--- Texte étudié ---

Mois: février 2016

Nom de la nouvelle région : la farce de la consultation

par Pierre Kretz, avocat honoraire au barreau de Strasbourg et écrivain. Tribune publiée dans les DNA du 27 février 2016.

“Ce qui se conçoit bien s’énonce clairement, et les mots pour le dire arrivent aisément.” Et quand les mots pour dire les choses, cher Boileau, n’arrivent pas aisément ? C’est donc que la “chose” en question ne se conçoit pas bien ! C’est en tout cas ce que pense la grande majorité – 85 % en Alsace et à peine moins dans les deux autres régions fusionnées – des habitants de la “grande région” à propos de ce découpage absurde. Quant aux élus alsaciens, oserais-je rappeler que pas un seul d’entre eux, gauche et droite confondus, n’était favorable à la disparition de la Région Alsace ?

---

Travail demandé:
Reproduisez le texte étudié en entier, à l'identique. Les enregistrements n'ont aucun rapport avec le texte étudié.

--- Contenu des données ---

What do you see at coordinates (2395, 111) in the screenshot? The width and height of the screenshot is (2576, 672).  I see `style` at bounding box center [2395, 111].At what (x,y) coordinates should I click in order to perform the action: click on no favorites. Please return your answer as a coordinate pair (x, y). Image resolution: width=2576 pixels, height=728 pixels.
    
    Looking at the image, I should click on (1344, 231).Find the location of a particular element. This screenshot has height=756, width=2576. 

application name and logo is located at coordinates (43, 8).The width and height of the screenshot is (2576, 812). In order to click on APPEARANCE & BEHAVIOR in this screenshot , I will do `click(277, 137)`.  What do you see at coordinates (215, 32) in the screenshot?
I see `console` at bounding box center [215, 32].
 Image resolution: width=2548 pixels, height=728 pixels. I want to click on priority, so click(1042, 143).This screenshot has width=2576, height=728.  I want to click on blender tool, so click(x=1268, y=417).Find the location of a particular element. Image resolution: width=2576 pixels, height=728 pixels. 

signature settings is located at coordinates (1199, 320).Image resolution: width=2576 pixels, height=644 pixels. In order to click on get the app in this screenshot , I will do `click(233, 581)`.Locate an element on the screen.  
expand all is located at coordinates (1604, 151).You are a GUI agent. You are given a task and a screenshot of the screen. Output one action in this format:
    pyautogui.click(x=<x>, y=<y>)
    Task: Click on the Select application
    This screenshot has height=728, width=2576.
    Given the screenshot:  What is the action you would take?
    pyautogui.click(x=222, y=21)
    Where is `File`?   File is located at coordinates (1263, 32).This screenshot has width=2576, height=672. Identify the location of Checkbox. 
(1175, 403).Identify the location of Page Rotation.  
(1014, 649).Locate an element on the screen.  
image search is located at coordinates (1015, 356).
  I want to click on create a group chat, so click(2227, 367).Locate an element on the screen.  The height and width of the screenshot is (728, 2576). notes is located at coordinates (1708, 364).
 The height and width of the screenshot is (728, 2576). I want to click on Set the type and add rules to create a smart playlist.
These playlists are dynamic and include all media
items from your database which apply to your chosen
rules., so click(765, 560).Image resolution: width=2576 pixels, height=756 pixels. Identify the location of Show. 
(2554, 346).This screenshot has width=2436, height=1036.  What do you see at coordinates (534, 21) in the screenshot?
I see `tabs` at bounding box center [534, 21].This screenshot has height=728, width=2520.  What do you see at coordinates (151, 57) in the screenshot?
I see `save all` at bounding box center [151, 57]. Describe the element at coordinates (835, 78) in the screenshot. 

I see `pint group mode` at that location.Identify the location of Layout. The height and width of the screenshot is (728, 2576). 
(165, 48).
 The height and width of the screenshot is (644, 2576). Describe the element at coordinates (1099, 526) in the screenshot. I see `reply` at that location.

---

Résultat obtenu:
Mois: février 2016

Nom de la nouvelle région : la farce de la consultation

par Pierre Kretz, avocat honoraire au barreau de Strasbourg et écrivain. Tribune publiée dans les DNA du 27 février 2016.

“Ce qui se conçoit bien s’énonce clairement, et les mots pour le dire arrivent aisément.” Et quand les mots pour dire les choses, cher Boileau, n’arrivent pas aisément ? C’est donc que la “chose” en question ne se conçoit pas bien ! C’est en tout cas ce que pense la grande majorité – 85 % en Alsace et à peine moins dans les deux autres régions fusionnées – des habitants de la “grande région” à propos de ce découpage absurde. Quant aux élus alsaciens, oserais-je rappeler que pas un seul d’entre eux, gauche et droite confondus, n’était favorable à la disparition de la Région Alsace ?